ABOUT THIS TASK
When the line containing "At what coordinates should I click to accomplish: Click" is found in the data below, copy it and each line after it through the line containing "The image size is (402, 311).", exactly and with no others.
(AVAILABLE DATA)
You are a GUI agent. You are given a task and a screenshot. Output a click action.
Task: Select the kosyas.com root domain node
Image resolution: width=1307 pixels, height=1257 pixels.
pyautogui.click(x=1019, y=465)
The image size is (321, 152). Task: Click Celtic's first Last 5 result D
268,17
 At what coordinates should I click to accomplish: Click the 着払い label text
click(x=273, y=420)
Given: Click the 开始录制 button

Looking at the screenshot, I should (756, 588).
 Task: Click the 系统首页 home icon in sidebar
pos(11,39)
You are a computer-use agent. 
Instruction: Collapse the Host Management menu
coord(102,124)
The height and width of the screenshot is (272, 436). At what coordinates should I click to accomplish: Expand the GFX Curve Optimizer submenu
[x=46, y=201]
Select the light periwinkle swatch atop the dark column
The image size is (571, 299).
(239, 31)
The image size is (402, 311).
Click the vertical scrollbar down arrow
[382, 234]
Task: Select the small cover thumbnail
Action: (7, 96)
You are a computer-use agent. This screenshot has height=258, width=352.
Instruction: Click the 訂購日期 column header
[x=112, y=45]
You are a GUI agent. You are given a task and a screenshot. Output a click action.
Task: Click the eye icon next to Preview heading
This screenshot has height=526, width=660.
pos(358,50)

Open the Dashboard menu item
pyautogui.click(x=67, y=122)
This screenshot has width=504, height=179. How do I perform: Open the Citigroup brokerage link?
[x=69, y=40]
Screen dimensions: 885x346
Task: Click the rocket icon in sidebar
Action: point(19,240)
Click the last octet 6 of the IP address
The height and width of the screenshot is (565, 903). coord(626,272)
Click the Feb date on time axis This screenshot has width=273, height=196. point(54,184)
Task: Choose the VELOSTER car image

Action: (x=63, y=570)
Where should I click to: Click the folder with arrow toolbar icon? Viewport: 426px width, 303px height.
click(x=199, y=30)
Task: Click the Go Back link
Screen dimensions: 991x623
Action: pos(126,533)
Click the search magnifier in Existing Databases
(End AVAILABLE DATA)
TASK OUTPUT
 At what coordinates should I click to accomplish: Click the 着払い label text
click(x=273, y=420)
Given: Click the 开始录制 button

Looking at the screenshot, I should (756, 588).
 Task: Click the 系统首页 home icon in sidebar
pos(11,39)
You are a computer-use agent. 
Instruction: Collapse the Host Management menu
coord(102,124)
The height and width of the screenshot is (272, 436). At what coordinates should I click to accomplish: Expand the GFX Curve Optimizer submenu
[x=46, y=201]
Select the light periwinkle swatch atop the dark column
The image size is (571, 299).
(239, 31)
The image size is (402, 311).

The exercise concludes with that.